With your points safely in your Chase Sapphire Preferred® Ultimate Rewards account, you can transfer to popular loyalty programs like Hyatt, United MileagePlus, Southwest Rapid Rewards, Marriott, Hyatt, and Flying Blue at a 1:1 ratio.
This scenario is ideal if you want to maximize the points you earn with targeted spending. For example, the second quarter of this year calls for all grocery and drug store purchases to be made with the Chase Freedom®. Why? Because you’ll earn 5 points per $1 spent where you would only earn 1 point per $1 spent with the Chase Sapphire Preferred®.
Meanwhile, all travel and dining would go on your Preferred® card since it lets you earn 2 points per $1 spent in those categories.
This is exactly how I maximize rewards with Chase. Normally, I use my Chase Sapphire Preferred® card for all purchases including travel and dining, then whip out my Chase Freedom® card for purchases in the rotating bonus categories. This helps me earn more points over time.
Where the Chase Freedom® Comes Up Short
While it’s hard to complain about a rewards back card that doles out 1-5 percent back with no annual fee, I do have a few simple gripes about the Chase Freedom®.

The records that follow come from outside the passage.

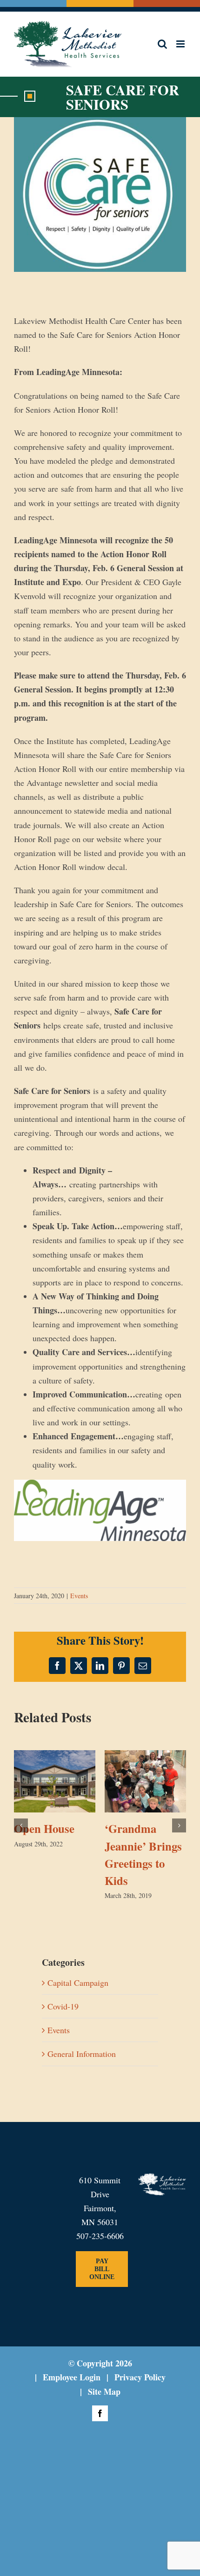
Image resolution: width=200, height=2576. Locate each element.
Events (79, 1594)
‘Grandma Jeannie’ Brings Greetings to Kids (143, 1853)
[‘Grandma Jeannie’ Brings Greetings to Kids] (145, 1754)
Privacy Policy (140, 2377)
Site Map (104, 2391)
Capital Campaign (77, 1981)
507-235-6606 (100, 2234)
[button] (21, 1825)
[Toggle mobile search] (162, 44)
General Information (81, 2053)
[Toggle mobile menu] (181, 44)
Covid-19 (63, 2005)
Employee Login (71, 2377)
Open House (44, 1827)
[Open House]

First, it’s a lot less powerful when you don’t pair it with a premier Chase travel card. If you have only the Freedom card, you can’t transfer points to popular hotel and airline loyalty programs. In my opinion, the biggest benefit of Chase Ultimate Rewards is its transfer partners. With the Freedom card only, you’ll be relegated to redeeming your points for cash back, purchases on Amazon.com, or gift cards only.
And really, it’s hard to get too excited about a standard cash back rate of 1 percent when other cards offer more with no annual fee. For example, the Barclaycard CashForward™ World Mastercard® (Offer Expired) comes with no annual fee and a signup bonus, yet still doles out 1.5 percent back for every dollar you spend.

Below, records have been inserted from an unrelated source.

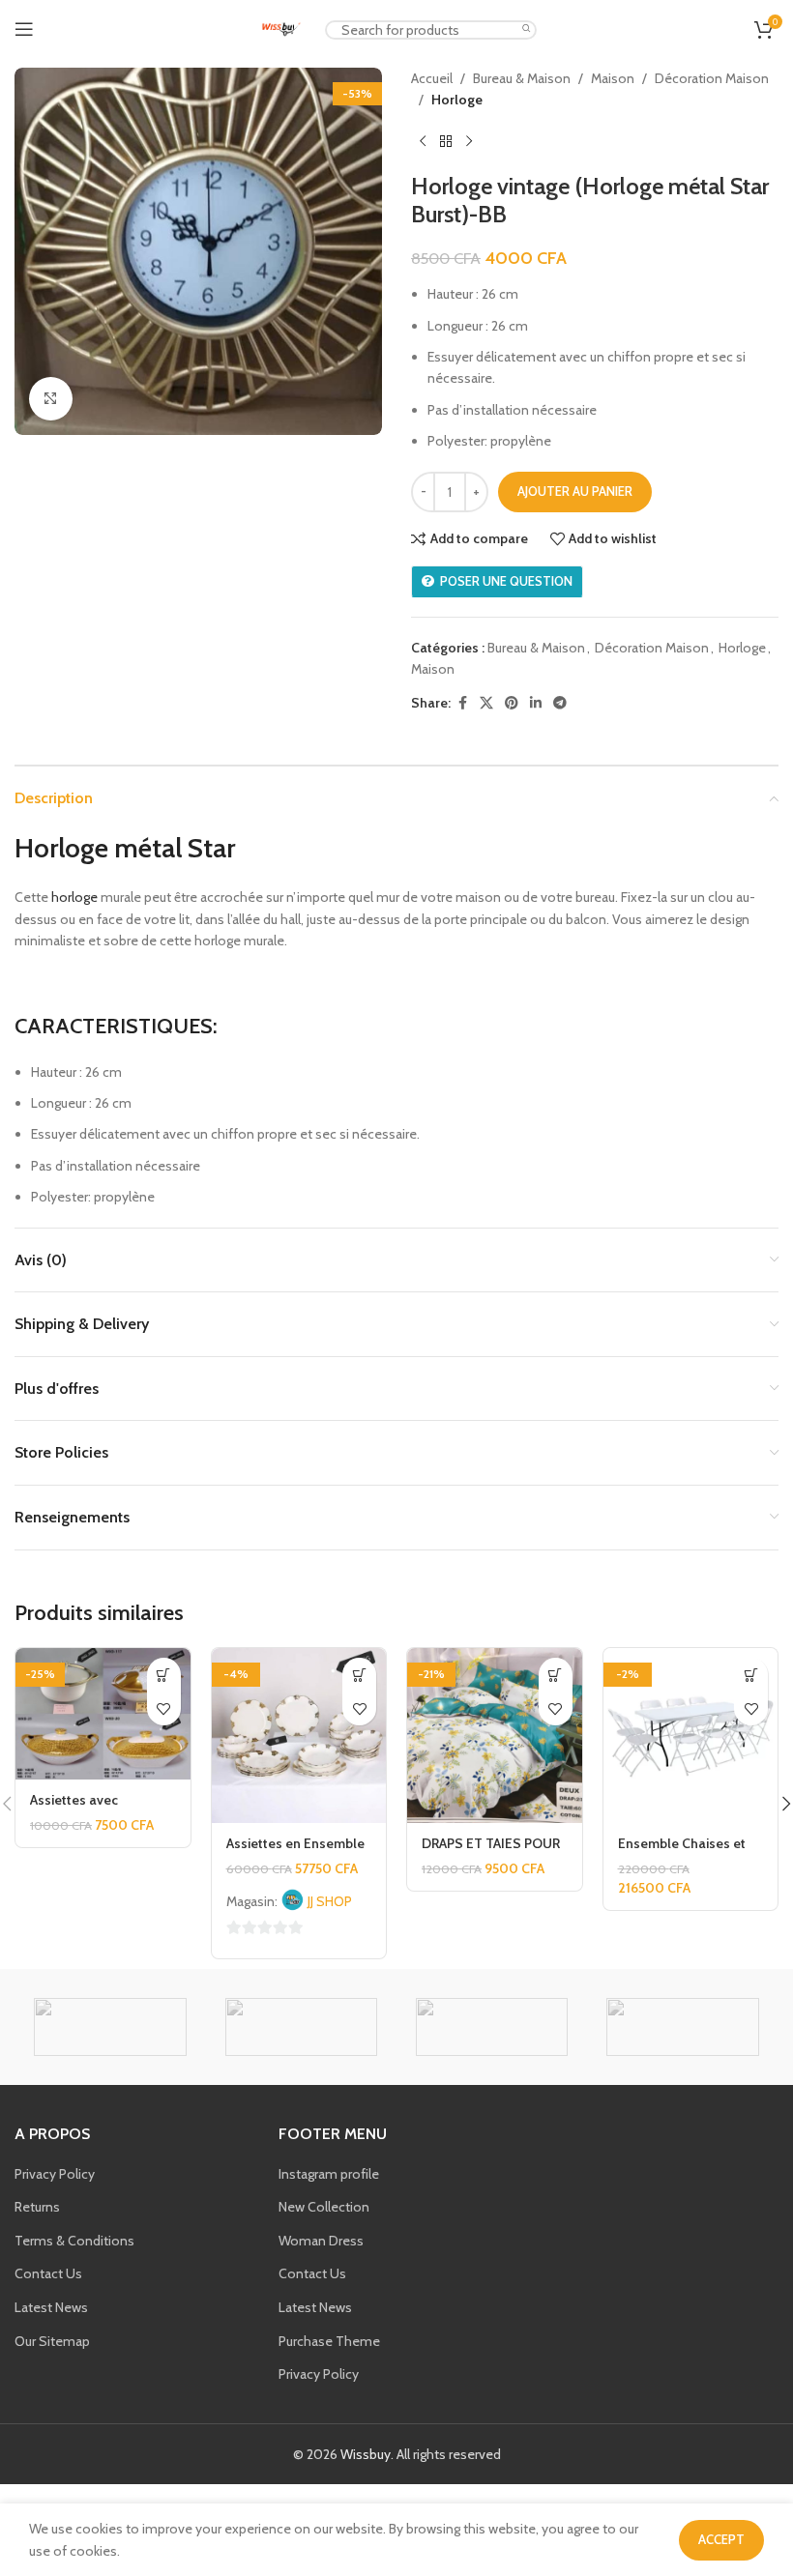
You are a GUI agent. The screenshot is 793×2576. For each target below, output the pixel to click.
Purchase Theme (329, 2341)
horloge (74, 897)
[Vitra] (110, 2027)
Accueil (432, 78)
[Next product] (469, 142)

Lastly, the Chase Freedom®’s bonus categories are limited to your first $1,500 spent in those categories each rotating quarter. So, the most “bonus cash” you can earn each quarter is $75. Sure, it’s free money, but these limits definitely put a damper on the fun.
As someone who has carried the Chase Freedom® since 2009, I can say with all certainty that I vouch for this card. Anyone who signs up has the opportunity to earn plenty of cash back over time. Plus, the card offers a slew of consumer protections that can help you save money.
Then again, there are better cards out there if you spend a lot on credit and want higher earning potential or if you want to redeem your points for travel. At the end of the day, I see the Chase Freedom® card as the perfect “starter” card for someone just getting into the hobby – or as the ideal complement to a premier Chase travel card.
If your goal is easy cash back and you don’t want an annual fee, put this card on your list to consider.